The Virgin Suicides features several incidents whereby Eugenides makes it clear that his adolescent male narrators possess pre-conceived notions of the Lisbons that are not foregrounded in reality. When invited to the Lisbon house for Cecilia’s party, the narrators are taken aback by the house’s ordinariness: “‘Peter Sissen’s descriptions of the house had been all wrong. Instead of a heady atmosphere of feminine chaos, we found the house to be a tidy, dry-looking place” (Eugenides, 2002, p.22). Shostak argues that the reality of the Lisbons cannot support the myth constructed by the adolescent narrators and in doing so the reader becomes witness to “the incommensurability between [the sisters’] perspective and that of those to whom they serve as a primary spectacle” (2009, p.820).


Figure 5: Leslie Hayman, Kirsten Dunst, A.J. Cook, and Chelse Swain in Sofia Coppola's "The Virgin Suicides".

The narrators are given ample opportunity to demythologise their perception of the sisters during the few times they come into direct contact with the girls — most notably at the dance whereby they interact freely with the girls. The sisters’ carefree behaviour coupled with Therese’s confession to Kevin Head reveals them to be normal adolescent girls: “We just want to live. If anyone would let us” (Eugenides, 2002, p.128). These incidents most obviously reveal the limitations of the narratorial perspective: even from the brief moments of access to the girls’ point of view, it is clear that they are “historical, not mythic” creatures (Shostak, 2009, p.820).

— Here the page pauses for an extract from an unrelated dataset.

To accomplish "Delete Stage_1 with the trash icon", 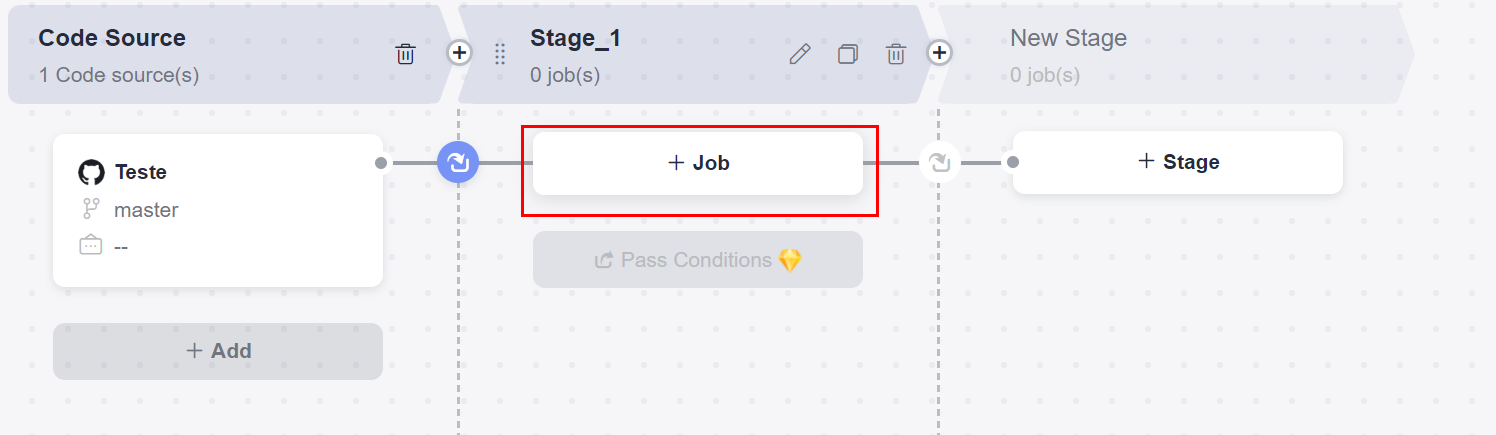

Nevertheless, the narrators persist in their mythmaking undeterred, and the girls are memorialised as “a congregation of angels” (Eugenides, 2002, p.23). The brief reference to their subjectivity is incapable of alleviating their status as an object of obsession within the narrators’ field of vision. The effect this has on the reader, however, is the sense of being manipulated into a voyeur — one in which Hayes-Brady ascertains is “constantly aware of the aporetic cracks in which the Lisbon sisters might have told a different story.” (2016, p.14).


By the end of The Virgin Suicides, it is clear that the narrators’ portrayal of the Lisbon sisters is one steeped in innocence and the narrators’ “narcissism of their youth” (Shostak, 2009, p.817). Their perception of the girls is inhibited by their own desires and intentions and their nostalgic memorialisation casts the girls not as the heroines of the story, but as “myth”; “objects of erotic contemplation” (Aaron, 2014, p.81). The narrators preserve the memory of the Lisbon sisters prejudiced by their childhood fantasies, but they immortalise their myth, rather than the girls' selfhoods.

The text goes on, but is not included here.